The Lamont-Doherty Earth Observatory TAP tool recorded the temperature of the fluid in Hole 1201D as part of the triple combo tool string (Fig. F86). Temperature and pressure are plotted against elapsed time because the computer that records the depth-time relationship failed during acquisition, resulting in a loss of the depth information. The temperature measurement lags behind the pressure measurement, reflecting the slow response of the thermistor. The measurement is an underestimate of the true formation temperature, as the borehole fluid did not have time to equilibrate to the formation temperature during the logging operation. The pressure and temperature curves illustrate well the different stages of the logging operation in Hole 1201D. Recording started ~300 m above the seafloor, and a temperature of ~5°C was recorded at the seafloor (Fig. F86). Pressure and temperature both increased steadily during downlog acquisition, and a maximum temperature of 16.4°C was recorded at the bottom of the hole (595 mbsf). The return path to the seafloor highlights the two stages of uplog acquisition, and the perturbations on the pressure curve correspond to intervals where tool sticking was experienced. During the repeat run, the pressure and temperature both increased slightly and then decreased again. The final pressure-temperature peak on the graph corresponds to an attempt that was made to lower the tool string again to assess whether further sticking would be encountered if the FMS/sonic tool was run.

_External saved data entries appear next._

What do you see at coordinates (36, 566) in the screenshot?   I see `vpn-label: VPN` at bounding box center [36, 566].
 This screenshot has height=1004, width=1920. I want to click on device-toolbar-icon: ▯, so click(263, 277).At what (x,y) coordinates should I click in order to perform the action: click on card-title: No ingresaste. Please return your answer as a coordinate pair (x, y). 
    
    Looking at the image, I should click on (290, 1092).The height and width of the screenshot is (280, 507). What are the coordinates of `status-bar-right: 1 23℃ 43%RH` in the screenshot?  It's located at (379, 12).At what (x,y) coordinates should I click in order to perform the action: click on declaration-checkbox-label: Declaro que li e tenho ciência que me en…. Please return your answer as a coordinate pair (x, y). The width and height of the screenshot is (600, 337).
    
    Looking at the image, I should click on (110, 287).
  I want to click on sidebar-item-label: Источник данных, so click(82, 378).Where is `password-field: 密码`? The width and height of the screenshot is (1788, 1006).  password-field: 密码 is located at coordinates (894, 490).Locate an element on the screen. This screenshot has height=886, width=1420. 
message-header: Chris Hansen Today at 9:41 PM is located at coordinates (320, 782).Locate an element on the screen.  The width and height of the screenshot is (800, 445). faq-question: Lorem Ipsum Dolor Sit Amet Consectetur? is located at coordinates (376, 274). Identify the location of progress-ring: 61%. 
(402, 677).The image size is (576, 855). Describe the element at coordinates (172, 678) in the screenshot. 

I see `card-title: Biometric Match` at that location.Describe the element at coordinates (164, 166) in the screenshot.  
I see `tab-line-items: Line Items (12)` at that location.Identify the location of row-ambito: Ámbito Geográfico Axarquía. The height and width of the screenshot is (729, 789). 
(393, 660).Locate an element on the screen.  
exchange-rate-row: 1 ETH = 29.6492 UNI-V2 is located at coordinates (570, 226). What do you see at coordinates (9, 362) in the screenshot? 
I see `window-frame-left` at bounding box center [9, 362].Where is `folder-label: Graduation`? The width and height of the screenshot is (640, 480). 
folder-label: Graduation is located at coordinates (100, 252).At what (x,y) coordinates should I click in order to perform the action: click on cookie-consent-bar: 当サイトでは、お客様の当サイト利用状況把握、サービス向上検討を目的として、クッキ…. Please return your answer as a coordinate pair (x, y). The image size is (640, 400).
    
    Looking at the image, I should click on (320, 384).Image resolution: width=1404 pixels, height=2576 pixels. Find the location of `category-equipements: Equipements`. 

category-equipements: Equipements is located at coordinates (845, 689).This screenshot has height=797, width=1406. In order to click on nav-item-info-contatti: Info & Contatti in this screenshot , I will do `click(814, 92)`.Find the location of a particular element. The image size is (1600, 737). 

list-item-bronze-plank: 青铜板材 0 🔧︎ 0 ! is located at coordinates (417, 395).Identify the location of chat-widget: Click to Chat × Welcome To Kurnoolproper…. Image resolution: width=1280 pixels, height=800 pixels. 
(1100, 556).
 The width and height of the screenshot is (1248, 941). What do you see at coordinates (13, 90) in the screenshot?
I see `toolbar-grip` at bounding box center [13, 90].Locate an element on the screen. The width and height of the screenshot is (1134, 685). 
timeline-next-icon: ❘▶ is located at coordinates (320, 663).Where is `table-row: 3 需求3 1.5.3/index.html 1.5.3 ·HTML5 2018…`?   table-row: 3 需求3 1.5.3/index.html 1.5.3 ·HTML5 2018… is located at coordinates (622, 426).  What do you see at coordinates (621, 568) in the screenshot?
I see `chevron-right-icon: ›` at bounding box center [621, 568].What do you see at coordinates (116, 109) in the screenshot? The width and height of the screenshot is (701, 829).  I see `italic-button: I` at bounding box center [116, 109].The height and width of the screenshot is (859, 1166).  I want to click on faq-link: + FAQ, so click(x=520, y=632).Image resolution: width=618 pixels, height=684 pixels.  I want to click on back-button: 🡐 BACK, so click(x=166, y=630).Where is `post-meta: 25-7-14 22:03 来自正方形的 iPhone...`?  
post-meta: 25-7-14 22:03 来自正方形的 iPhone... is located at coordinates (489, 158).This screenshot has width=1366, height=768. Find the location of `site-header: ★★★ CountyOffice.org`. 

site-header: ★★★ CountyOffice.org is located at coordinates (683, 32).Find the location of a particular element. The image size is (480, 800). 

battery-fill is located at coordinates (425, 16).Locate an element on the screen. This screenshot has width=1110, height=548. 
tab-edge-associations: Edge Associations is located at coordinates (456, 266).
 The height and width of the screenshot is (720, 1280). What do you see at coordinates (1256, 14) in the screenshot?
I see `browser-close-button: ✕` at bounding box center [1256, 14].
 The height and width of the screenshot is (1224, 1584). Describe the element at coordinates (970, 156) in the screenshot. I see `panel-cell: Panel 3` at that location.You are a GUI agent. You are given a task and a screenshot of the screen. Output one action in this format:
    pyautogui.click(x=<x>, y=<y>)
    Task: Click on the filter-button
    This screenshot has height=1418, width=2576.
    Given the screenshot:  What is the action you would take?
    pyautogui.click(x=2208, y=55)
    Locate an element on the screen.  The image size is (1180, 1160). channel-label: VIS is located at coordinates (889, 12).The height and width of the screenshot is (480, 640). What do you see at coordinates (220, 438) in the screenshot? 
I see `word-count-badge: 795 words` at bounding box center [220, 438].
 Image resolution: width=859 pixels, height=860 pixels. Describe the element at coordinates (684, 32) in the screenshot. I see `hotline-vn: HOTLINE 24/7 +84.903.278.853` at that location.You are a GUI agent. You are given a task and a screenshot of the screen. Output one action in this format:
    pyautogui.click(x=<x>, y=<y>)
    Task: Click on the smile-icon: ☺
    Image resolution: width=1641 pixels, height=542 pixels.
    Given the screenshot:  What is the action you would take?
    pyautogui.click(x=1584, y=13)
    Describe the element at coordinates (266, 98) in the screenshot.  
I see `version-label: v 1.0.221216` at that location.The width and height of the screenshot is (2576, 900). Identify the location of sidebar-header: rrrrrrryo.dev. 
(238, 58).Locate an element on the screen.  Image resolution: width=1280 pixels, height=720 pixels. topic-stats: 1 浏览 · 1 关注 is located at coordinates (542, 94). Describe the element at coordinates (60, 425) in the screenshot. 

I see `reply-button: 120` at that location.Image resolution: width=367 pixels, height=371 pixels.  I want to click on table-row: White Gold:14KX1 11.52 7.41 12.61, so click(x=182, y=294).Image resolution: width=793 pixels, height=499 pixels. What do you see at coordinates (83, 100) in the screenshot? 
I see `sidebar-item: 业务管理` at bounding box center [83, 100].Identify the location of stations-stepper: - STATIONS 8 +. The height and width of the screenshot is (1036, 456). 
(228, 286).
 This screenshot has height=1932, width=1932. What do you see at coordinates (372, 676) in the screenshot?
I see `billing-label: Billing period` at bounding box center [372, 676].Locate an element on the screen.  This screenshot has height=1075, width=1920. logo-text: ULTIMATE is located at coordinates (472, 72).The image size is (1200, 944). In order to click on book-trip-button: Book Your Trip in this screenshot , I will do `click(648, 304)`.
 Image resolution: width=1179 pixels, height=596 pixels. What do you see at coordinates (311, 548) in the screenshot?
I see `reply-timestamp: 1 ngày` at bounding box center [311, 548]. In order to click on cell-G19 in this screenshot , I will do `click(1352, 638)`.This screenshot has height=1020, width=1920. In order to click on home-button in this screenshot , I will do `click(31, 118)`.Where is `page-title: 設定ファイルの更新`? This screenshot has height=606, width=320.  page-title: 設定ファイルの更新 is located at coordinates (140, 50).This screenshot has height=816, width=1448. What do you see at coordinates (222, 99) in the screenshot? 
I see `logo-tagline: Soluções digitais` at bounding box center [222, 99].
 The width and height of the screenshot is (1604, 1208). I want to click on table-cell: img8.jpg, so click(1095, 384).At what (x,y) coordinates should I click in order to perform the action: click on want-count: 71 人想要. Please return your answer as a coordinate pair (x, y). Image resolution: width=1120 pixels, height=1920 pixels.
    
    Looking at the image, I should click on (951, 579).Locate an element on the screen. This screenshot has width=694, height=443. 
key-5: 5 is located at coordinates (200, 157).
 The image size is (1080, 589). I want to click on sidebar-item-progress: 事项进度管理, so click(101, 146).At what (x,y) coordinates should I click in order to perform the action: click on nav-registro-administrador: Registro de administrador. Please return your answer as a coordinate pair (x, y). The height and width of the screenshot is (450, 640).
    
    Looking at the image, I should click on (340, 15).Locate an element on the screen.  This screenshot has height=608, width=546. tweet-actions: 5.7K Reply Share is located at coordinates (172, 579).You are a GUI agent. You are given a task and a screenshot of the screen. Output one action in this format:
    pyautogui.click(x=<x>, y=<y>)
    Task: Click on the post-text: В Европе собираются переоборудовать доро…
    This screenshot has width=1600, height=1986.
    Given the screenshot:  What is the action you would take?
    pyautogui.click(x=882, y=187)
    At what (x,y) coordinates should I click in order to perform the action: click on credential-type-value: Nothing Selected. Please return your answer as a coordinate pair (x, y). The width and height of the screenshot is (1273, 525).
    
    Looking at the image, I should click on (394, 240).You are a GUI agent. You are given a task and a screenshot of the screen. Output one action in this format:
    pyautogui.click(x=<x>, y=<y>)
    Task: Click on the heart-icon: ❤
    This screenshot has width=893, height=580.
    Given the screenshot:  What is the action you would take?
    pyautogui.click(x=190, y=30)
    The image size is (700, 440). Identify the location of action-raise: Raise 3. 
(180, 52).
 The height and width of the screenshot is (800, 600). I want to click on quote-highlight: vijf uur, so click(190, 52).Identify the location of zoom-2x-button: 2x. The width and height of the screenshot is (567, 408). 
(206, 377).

Despite the problems that hampered logging operations at Site 1201, good data were obtained over the entire open hole interval (76.5-591 mbsf) with the triple combo tool string and reliable sonic data were recorded down to 366 mbsf during the second run with the FMS/sonic tool string. The logging data correlate well with core physical properties measurements. Although lithostratigraphic Unit I was not present within the logged interval, the boundary between lithostratigraphic Unit II (logging Unit 1) and the underlying basement (logging Unit 2) can be clearly delineated. The upper section (logging Unit 1) is characterized by a sequence of turbidites with varying proportions of sandstone or breccia and silty claystone intervals. No obvious trend in density, porosity, resistivity, or velocity with depth is apparent. However, the downhole logs show subtle but significant variations within this turbiditic sedimentary sequence, and fining-upward units that correlate well with sedimentological units described in the cores can be identified. The basement section (logging Unit 2) is relatively homogenous, although there may be a trend toward slightly less altered material with depth.